No entanto, sem o fluxo de capital para a bolsa, a esperada reabertura do mercado para ofertas iniciais de ações (IPOs, pela sigla em inglês) foi empurrada para o segundo semestre, diz Alcalay. Segundo ele, o interesse do investidor existe, mas é necessário um alinhamento entre juros mais baixos e expectativa sobre crescimento da economia. Essa combinação também deve influenciar na entrada de recursos nos fundos de investimento locais, que sofreram grande sangria nos últimos dois anos. “O mercado de IPOs tem potencial para reabrir em algum momento do ano”, afirma. “Está parando de sair dinheiro dos fundos.”

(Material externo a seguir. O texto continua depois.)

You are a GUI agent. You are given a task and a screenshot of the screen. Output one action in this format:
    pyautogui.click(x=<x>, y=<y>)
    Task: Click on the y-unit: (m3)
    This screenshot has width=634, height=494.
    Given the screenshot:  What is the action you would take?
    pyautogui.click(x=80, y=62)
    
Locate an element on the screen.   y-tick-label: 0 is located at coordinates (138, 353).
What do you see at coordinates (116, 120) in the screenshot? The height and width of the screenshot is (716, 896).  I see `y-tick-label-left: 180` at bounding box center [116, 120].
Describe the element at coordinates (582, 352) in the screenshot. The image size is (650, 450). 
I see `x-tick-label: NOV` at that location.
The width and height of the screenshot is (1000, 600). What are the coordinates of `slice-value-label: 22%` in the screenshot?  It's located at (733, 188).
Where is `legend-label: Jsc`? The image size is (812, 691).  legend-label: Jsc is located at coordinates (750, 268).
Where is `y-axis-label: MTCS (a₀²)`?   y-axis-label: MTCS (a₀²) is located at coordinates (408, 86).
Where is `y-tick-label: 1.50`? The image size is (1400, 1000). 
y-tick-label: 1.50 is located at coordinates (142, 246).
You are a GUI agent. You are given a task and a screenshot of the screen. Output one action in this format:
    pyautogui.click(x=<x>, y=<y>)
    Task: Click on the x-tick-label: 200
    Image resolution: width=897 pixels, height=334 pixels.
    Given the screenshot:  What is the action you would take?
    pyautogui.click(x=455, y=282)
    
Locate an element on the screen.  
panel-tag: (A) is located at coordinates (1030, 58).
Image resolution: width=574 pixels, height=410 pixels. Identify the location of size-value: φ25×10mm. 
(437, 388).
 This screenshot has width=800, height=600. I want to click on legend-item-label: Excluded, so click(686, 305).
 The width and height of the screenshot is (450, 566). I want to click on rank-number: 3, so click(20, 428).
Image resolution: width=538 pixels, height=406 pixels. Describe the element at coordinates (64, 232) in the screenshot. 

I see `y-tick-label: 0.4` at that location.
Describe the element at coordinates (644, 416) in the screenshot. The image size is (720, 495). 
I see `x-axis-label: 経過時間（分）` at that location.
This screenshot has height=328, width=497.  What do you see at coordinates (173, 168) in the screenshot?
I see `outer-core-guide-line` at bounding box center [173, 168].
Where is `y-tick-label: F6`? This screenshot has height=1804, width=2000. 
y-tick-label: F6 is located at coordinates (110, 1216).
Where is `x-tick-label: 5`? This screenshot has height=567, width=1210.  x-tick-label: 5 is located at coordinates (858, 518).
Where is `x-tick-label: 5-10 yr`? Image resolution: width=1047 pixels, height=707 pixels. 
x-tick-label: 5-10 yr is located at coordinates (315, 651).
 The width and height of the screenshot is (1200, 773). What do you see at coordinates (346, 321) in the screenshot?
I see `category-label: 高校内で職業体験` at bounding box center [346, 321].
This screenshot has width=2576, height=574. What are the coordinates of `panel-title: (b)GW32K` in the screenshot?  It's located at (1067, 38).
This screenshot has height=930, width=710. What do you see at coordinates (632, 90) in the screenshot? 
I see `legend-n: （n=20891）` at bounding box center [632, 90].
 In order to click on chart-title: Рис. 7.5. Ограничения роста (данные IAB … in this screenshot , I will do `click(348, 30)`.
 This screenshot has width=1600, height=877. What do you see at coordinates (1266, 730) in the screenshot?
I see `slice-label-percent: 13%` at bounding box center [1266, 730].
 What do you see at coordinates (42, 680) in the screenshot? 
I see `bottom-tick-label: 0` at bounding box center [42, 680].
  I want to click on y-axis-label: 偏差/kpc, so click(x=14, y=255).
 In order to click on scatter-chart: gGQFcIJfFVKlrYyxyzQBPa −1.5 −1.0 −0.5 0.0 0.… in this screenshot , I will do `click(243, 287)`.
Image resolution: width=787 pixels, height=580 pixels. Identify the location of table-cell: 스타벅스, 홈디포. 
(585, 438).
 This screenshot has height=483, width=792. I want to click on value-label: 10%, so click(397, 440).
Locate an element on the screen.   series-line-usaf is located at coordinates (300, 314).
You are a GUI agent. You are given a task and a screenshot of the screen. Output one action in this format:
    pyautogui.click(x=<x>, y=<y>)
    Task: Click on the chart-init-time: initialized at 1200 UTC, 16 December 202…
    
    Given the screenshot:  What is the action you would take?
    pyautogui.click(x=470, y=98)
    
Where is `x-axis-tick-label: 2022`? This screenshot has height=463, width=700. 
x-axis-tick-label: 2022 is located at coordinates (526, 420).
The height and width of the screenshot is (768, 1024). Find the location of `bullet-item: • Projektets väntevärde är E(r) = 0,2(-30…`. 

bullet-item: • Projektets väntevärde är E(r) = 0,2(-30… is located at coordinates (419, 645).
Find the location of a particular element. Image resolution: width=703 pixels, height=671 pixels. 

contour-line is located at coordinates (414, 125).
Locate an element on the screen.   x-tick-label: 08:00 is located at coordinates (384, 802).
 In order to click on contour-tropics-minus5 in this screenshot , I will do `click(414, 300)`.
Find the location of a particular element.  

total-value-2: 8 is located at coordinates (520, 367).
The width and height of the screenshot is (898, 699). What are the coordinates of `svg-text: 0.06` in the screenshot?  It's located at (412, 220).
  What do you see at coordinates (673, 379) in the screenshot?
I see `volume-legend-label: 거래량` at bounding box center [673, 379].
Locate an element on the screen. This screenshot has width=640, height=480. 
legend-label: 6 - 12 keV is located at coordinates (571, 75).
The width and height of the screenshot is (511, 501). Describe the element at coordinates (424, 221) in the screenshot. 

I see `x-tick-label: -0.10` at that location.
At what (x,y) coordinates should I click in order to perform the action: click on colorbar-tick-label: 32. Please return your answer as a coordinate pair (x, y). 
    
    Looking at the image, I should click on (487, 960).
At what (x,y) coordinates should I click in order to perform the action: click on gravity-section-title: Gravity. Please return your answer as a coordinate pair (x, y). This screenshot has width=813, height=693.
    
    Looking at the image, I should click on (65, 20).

Uma boa notícia é que as ofertas subsequentes de ações (“follow-on”, em inglês) estão deixando de ter um viés tão forte em reestruturação de balanços, como se viu no ano passado. Segundo Alcalay, as operações que começam a sair agora estão mais voltadas a investimentos e expansão. O executivo cita os setores de infraestrutura, varejo, tecnologia e saúde como alguns dos que podem acessar a bolsa.
No comparativo com outros mercados, o Brasil está relativamente bem, amparado pelas pautas de segurança alimentar e energia limpa, observa Alcalay, que vê oportunidades nessas duas frentes. No entanto, pondera, o país tem competidores fortes na disputa pelo capital, principalmente o Sudeste Asiático, a Índia e o México.
A diversificação dos negócios do BofA, após uma decisão estratégica tomada há dez anos, ajudou o banco americano a driblar o cenário difícil para o mercado de capitais no país nos últimos dois anos, período em que as receitas do setor encolheram. A franquia no país, segundo Alcalay, cresceu “acima de dois dígitos”. O executivo atribui o desempenho ao fortalecimento da área de fusões e aquisições (M&A) do banco, que resultou em ganho de participação de mercado, e a serviços transacionais.
Uma das frentes que ganharam espaço ao longo desse processo é voltada a pagamentos e cobranças dos clientes, por exemplo. Outra é a gestão de caixa de empresas. Também entrou na prateleira o negócio de “prime brokerage”, destinado a grandes clientes, como gestoras e family offices. A volatilidade e a alta dos juros, por sua vez, propiciaram ganhos com operações estruturadas. Com essa combinação de ferramentas, o banco ganhou um colchão que amorteceu os efeitos da volatilidade e da paradeira no mercado de ações. “A gente não ficou parado, enquanto o mercado de equities se retraiu”, afirma.
Alcalay ressalta que o BofA manterá no Brasil a mesma linha que o banco segue fora dos Estados Unidos, exclusivamente com atividades de banco de atacado. “Dentro disso vamos fazer adições de produtos e linhas”, diz.
No mercado brasileiro, por exemplo, o BofA tem avançado nos serviços de pagamento corporativo por meio do Pix. O banco lançou, ainda, o financiamento ao comércio por meio de duplicatas.